§ **How to complete this task**: Find every line containing "settings" in the records below and report the tally as a bare number.

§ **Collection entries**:
%%
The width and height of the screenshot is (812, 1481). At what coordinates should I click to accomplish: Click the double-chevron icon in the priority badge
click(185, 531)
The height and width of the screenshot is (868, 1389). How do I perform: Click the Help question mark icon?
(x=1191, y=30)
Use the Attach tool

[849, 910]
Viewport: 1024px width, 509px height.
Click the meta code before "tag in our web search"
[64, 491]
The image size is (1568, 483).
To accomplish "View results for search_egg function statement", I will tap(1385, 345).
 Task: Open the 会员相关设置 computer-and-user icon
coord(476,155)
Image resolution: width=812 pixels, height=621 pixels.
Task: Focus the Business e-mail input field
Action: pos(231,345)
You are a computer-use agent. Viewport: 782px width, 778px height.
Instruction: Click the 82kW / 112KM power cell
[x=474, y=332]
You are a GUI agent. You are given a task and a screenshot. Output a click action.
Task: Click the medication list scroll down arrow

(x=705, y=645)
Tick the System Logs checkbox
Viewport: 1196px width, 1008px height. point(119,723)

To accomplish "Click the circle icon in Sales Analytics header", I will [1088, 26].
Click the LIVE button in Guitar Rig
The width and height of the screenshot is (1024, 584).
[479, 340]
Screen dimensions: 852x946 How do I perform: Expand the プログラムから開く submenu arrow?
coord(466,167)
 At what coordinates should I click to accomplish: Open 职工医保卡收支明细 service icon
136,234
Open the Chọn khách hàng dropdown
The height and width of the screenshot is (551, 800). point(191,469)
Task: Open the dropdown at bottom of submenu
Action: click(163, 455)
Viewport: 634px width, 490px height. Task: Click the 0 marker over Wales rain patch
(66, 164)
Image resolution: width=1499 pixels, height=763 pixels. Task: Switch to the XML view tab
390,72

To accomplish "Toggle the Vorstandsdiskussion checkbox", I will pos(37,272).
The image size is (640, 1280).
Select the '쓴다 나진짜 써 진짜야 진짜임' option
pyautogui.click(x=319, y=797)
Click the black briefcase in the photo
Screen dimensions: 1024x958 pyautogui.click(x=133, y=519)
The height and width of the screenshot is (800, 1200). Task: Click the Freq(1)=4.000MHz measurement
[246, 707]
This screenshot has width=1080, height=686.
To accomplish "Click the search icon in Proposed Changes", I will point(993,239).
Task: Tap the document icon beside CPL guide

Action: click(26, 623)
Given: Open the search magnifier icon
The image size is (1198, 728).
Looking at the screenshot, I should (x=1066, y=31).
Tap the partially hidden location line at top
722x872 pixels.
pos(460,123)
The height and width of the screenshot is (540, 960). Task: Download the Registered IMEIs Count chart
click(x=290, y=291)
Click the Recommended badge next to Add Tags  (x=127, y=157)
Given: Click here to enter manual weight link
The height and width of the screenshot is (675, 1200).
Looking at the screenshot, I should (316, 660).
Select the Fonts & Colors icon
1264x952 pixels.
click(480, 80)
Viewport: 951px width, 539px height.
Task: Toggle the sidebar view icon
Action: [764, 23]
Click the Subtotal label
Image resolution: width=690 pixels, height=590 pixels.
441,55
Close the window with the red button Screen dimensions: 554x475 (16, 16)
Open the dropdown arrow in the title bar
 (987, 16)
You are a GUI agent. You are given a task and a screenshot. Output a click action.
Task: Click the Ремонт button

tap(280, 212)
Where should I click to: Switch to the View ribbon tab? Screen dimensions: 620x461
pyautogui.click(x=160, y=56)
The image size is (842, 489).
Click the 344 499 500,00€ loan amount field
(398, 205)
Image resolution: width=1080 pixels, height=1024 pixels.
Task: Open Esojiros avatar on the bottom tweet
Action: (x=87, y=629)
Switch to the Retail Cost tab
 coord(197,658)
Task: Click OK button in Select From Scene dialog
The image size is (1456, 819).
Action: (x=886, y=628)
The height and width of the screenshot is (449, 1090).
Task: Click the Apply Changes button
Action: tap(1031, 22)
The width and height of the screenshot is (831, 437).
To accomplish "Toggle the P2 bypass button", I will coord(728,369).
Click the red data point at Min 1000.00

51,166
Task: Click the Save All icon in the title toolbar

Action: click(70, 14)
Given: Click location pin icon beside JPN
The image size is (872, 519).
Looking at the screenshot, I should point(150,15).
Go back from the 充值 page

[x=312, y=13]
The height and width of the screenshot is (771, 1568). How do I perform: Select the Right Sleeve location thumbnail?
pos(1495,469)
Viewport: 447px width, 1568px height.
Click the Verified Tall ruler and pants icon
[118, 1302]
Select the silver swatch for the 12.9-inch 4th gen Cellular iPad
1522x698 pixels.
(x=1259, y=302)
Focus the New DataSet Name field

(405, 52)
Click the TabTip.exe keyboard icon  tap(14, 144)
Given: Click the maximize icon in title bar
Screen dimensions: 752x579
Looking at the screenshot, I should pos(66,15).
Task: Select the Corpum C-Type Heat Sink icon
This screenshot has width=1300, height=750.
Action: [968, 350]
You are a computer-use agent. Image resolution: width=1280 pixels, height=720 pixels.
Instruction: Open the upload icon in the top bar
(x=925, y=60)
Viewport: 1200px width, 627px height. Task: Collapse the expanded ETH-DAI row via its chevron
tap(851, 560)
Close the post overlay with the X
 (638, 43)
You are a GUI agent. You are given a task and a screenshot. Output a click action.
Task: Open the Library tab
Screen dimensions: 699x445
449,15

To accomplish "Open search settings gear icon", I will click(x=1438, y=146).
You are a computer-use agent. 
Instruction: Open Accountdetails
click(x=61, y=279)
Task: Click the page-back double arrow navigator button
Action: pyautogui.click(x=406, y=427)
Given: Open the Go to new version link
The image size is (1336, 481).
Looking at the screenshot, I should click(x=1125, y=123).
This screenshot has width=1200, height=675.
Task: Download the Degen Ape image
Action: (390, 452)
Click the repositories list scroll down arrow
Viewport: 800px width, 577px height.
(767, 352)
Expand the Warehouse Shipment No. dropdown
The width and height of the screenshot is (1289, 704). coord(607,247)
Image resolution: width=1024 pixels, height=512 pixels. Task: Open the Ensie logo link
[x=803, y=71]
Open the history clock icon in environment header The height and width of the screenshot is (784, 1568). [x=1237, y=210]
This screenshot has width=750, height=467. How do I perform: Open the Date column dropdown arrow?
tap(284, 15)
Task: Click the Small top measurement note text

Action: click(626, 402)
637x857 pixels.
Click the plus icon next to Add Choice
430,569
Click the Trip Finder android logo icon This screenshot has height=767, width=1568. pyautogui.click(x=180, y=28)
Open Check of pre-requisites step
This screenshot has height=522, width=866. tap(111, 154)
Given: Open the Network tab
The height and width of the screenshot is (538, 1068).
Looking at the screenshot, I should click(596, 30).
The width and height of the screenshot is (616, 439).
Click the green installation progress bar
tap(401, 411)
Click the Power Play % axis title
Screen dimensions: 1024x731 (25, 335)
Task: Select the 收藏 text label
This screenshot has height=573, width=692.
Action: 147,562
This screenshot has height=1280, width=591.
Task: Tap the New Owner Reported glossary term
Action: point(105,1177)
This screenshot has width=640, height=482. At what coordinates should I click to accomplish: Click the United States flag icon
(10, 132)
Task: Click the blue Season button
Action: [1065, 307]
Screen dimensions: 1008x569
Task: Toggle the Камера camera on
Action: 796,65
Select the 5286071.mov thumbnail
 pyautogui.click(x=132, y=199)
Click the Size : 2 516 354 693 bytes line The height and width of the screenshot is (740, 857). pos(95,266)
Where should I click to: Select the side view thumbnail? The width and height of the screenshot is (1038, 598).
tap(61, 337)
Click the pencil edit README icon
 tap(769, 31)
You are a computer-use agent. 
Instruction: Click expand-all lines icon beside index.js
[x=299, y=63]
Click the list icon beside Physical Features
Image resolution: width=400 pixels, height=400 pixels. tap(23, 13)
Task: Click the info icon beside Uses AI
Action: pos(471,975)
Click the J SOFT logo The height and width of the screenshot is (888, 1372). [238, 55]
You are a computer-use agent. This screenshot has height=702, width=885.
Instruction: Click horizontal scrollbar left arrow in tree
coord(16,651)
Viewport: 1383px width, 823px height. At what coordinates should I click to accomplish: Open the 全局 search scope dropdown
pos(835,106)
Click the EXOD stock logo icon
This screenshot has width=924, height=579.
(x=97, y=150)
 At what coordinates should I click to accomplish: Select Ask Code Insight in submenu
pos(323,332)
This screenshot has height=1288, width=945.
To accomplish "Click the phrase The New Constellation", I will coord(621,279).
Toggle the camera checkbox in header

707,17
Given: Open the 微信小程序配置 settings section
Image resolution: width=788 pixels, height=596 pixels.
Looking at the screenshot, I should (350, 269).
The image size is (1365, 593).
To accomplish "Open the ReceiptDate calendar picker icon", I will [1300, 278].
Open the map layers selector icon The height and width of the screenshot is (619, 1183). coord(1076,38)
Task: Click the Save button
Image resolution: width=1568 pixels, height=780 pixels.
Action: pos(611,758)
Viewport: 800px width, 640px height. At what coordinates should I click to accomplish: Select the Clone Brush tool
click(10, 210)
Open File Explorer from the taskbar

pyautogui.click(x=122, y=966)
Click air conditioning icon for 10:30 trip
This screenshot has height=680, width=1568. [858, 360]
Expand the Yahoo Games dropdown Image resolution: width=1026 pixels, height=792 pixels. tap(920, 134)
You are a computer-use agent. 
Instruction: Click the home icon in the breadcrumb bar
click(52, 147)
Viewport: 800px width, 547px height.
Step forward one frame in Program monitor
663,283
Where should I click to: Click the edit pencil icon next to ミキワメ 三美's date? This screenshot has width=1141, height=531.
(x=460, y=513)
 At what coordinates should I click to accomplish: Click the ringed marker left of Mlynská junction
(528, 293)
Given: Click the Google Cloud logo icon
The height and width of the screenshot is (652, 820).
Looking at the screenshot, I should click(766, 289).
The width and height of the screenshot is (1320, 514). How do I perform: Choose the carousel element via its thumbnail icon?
%%
§ **Result of this exercise**: 2